• [WHAT IS BEING ASKED]
Please filter the data below down to the lines holding the string "screenshot".

(Items from a dataset)
----
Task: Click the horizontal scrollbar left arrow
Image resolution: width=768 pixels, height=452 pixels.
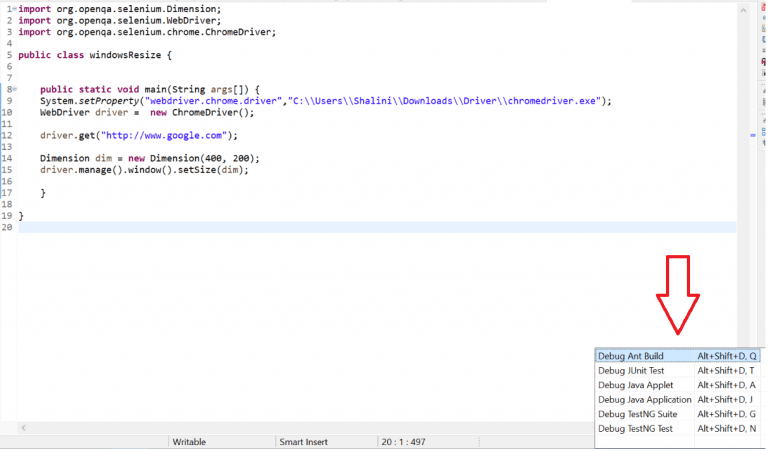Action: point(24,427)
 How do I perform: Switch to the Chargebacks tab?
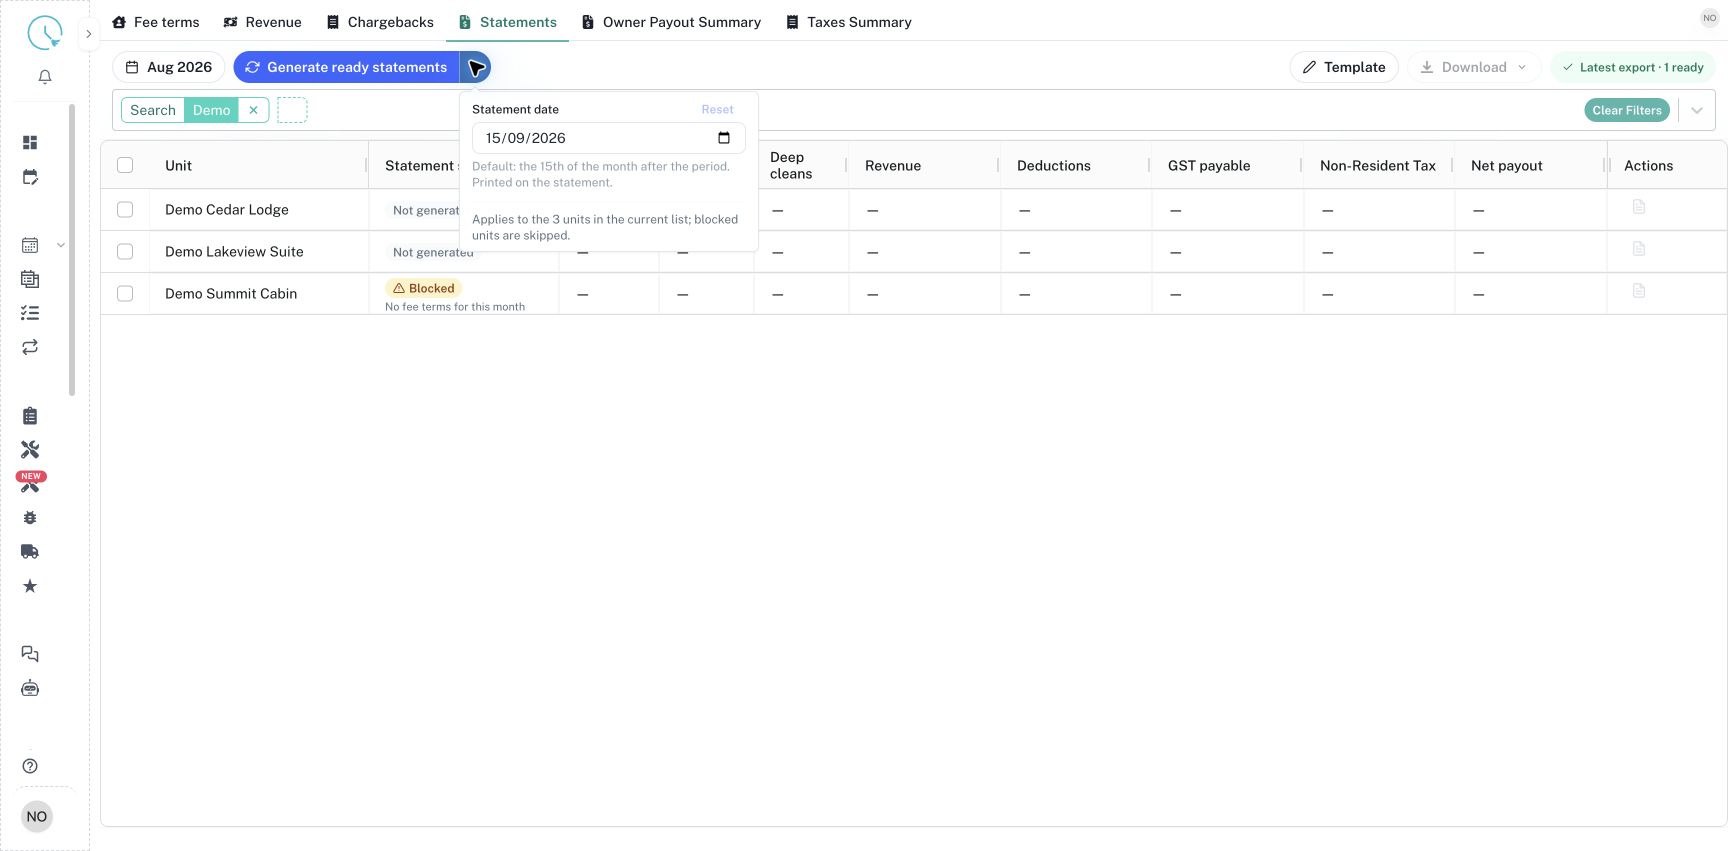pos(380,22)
----
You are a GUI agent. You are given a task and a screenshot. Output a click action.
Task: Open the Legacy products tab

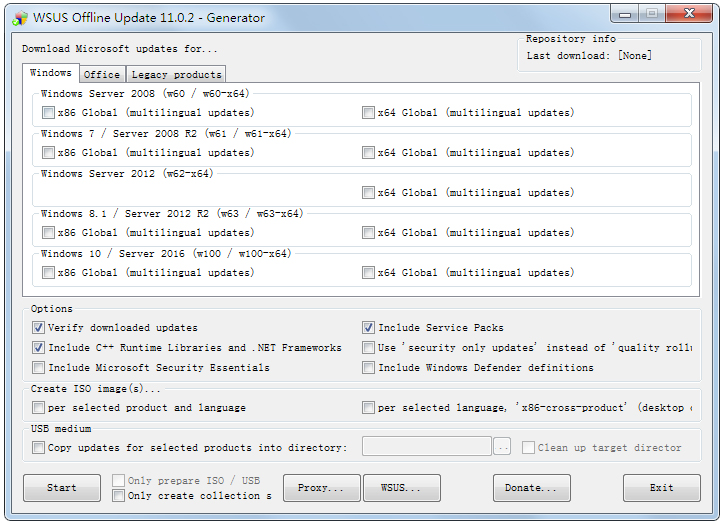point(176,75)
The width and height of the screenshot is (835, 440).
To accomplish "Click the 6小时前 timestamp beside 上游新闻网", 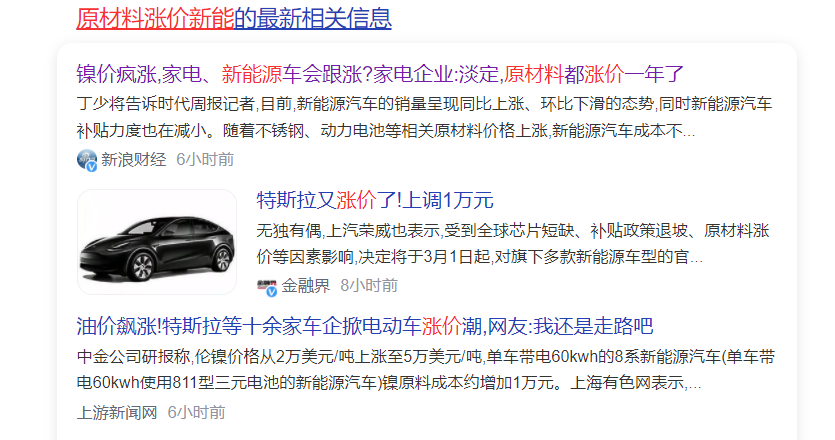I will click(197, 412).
----
• [TASK OUTPUT]
You are a GUI agent. You are given a task and a screenshot. Output a click action.
The width and height of the screenshot is (835, 440).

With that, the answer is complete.